Friday, July 1, 2011

Hey! Did Anyone Ever Tell You That You Look Exactly Like Someone Who Owes Me a Lot of Money?

When I was younger, I used to get mistaken for all sorts of people: Euclid, King Canute (both before and after the Danish conquest), Johnny Appleseed. As the years passed, these cases of mistaken identity grew slim, and the autograph requests and DNA samplings dropped off to a trickle. Just when it seemed that blending in anonymously with the great mass of humanity was in the offing, along comes the amorphous digital fingerprint.  Not only is it amorphous, it's also a fingerprint.

The thing of it is -- faking your own demise and starting afresh with a manufactured identity in, say, Australia,  is no longer the child's play it once was.  This is especially so for famous Australians.  The traces are everywhere.

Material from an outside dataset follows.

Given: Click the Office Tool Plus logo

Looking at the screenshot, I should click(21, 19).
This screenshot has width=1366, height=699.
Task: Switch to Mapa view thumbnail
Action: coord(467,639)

Where's the sin in insurance fraud, anyway? Aren't they, of all people, insured?  Or is it like a case of the cobbler's children going about unshod and without cobs? "Well I'll be!  We're the world's largest insurer, and yet, we forgot to insure ourselves! Ho Ho! What a snafu!  Heads will surely roll over this!" 

Life was better when people were smart and machines were the morons, instead of vice versa. Now  gadgets are practically sentient beings for whom the concept of secrecy is as alien as is the thought that schmaltz herring is appealing to a six-year old ("Oh pleeeeeeeeeze, Mummy! Extra schmaltz!  I'll be good, I promise!").  For instance, attempt to commit a crime with one (a gadget -- not a six-year old) at your peril:

"PROCEED TO THE HIGHLIGHTED ROUTE." 

 "Shhhhhhhhhhhhhhhhhhhhhh! Do you want to get us both killed? I told you to mute, dammit!"

And not only that, you  now run the risk of being prosecuted for smashing your phone against a rock for ratting you out.  At a minimum, it's witness tampering. Easy.

All the good excuses have left the building.  As have the bad excuses. Whatever it is, I'm against it.  But I have to own up to it in any event. They don't believe me when I tell them "the payment's in the mail," for, as more than one of them has haughtily pointed out, "the mail no longer exists."

Nor do they buy it when I say  "You Jane.  I Claudius."

"No you isn't," they say.  "According to your profile, you're King Canute. Which is crazy, because you look just like his cousin, Canute Rockne."

"Yeah, I get that a lot."

 "Well, King, debit or credit?"

See? They've ruined check-kiting for the rest of us.